Constrained maximum likelihood estimation of the principal curvatures on the object surface in an ultrasonic tactile sensing

Abstract

The maximum likelihood estimation (MLE) provides a robust solution in matched-field imaging (MFI), which has evolved from various underwater acoustic applications successfully. In the identification of the principal curvatures during the medical or robotic applications of acoustic tactile sensing, matched field processing offers a reasonable detection of the reflected wavefront. Two major difficulties, however, are there in the principal curvature identification.
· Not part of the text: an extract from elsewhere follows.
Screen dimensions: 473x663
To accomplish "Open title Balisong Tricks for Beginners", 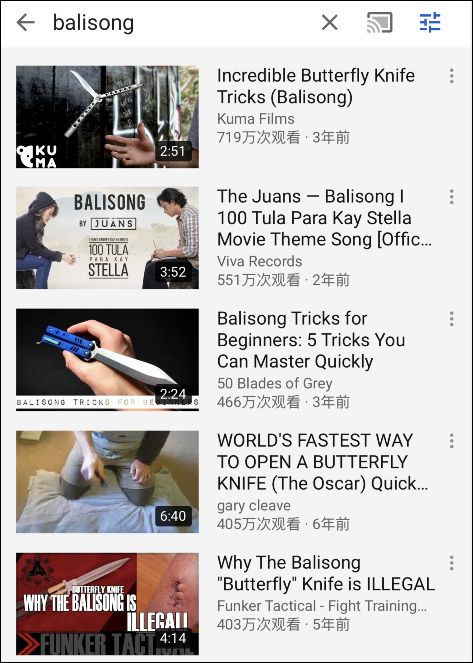I will (311, 340).
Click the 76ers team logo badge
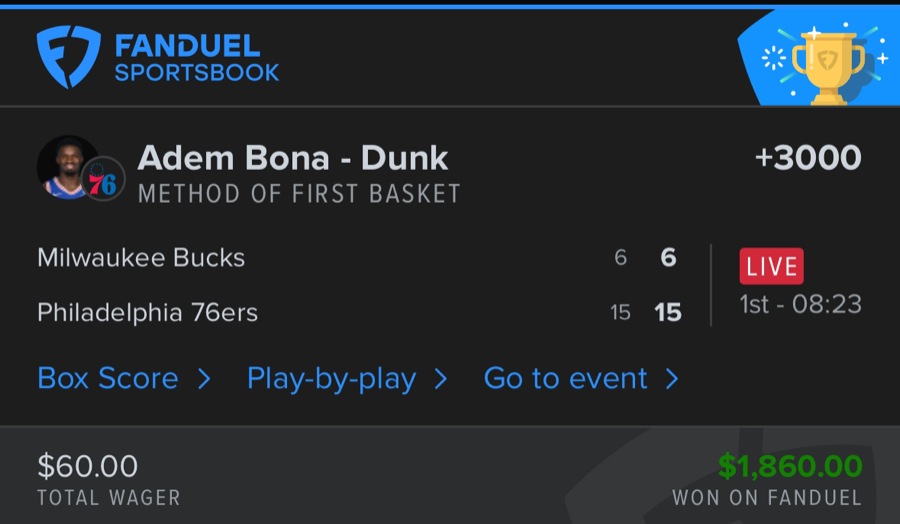The image size is (900, 524). [x=102, y=180]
The first reason is that the wavefront reflected by the elliptic paraboloidal or the hyperbolic paraboloidal surface cannot be described in the combination of the plane waves nor the spherical waves strictly. The second is that the principal curvature identification process becomes ill posed due to the nonlinear relationship between the principal curvatures and propagation time of flight. The MFI scenario, therefore, can solve the nonlinear optimization problem in order to identify the curvature. In this paper, the proposed identification algorithm seeks the unique KKT (Karush–Kuhn–Tucker) point in the augmented Lagrange function of the constrained likelihood function, which is defined over the observed signal field. Furthermore, several acoustical experiments show that the proposed tactile sensor can identify the principal curvatures of the following surface cases: (1) plane, (2) paraboloid, (3) elliptic paraboloid, and (4) hyperbolic paraboloid.